FILED
United States Court of Appeals
UNITED STATES COURT OF APPEALS Tenth Circuit
TENTH CIRCUIT March 13, 2015
Elisabeth A. Shumaker
Clerk of Court
BRANDON M. COOK,
Plaintiff-Appellee,
v. No. 14-5052
(D.C. No. 4:13-CV-00107-GKF-FHM)
JOE PETERS, JR., in his official (N.D. Okla.)
and individual capacities,
Defendant-Appellant,
and
STANLEY GLANZ, in his official
capacity as Sheriff of Tulsa
County; TULSA PROMENADE
LLC, a foreign limited liability
company; GLIMICHER REALTY
TRUST, a foreign real estate trust,
Defendants.
ORDER AND JUDGMENT
This order and judgment does not constitute binding precedent except
under the doctrines of law of the case, res judicata, and collateral estoppel.
But, the order and judgment may be cited for its persuasive value under
Fed. R. App. P. 32.1(a) and 10th Cir. R. 32.1(A).
Before BACHARACH, BALDOCK, and McHUGH, Circuit Judges.
Brandon Cook, a teenager, was at a Tulsa shopping mall when he was
told to leave. Before leaving, he cursed at a deputy sheriff working as a
security guard (Joe Peters). Mr. Peters reacted by arresting Mr. Cook.
When Mr. Peters tried to restrain Mr. Cook, the two hit the ground. Mr.
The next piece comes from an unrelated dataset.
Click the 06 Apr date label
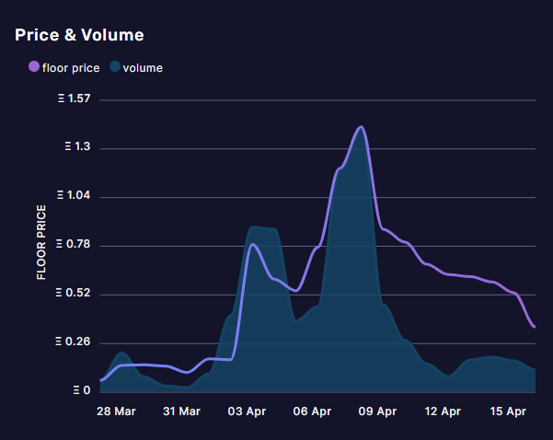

Cook blamed Mr. Peters, suing him for excessive force under 42 U.S.C.
§ 1983. 1
Mr. Peters moved for summary judgment based in part on qualified
immunity. In addressing the summary judgment motion, the district court
concluded that a reasonable fact-finder could infer five facts:
1. Mr. Peters was 11 inches taller and 200 pounds heavier than
Mr. Cook.
2. Mr. Peters carried out the arrest through a “forceful takedown”
of Mr. Cook.
3. Mr. Cook resisted arrest by pulling away from Mr. Peters.
4. At the time of the takedown, Mr. Cook posed little immediate
threat to anyone.
5. Mr. Cook’s crime (misdemeanor breach of the peace by use of
profane language) was relatively minor.
Appellant’s App., vol. II, at 483-84.
1
Mr. Cook also sued Stanley Glanz, Tulsa Promenade LLC, and
Glimcher Realty Trust, invoking not only § 1983 but also Oklahoma law.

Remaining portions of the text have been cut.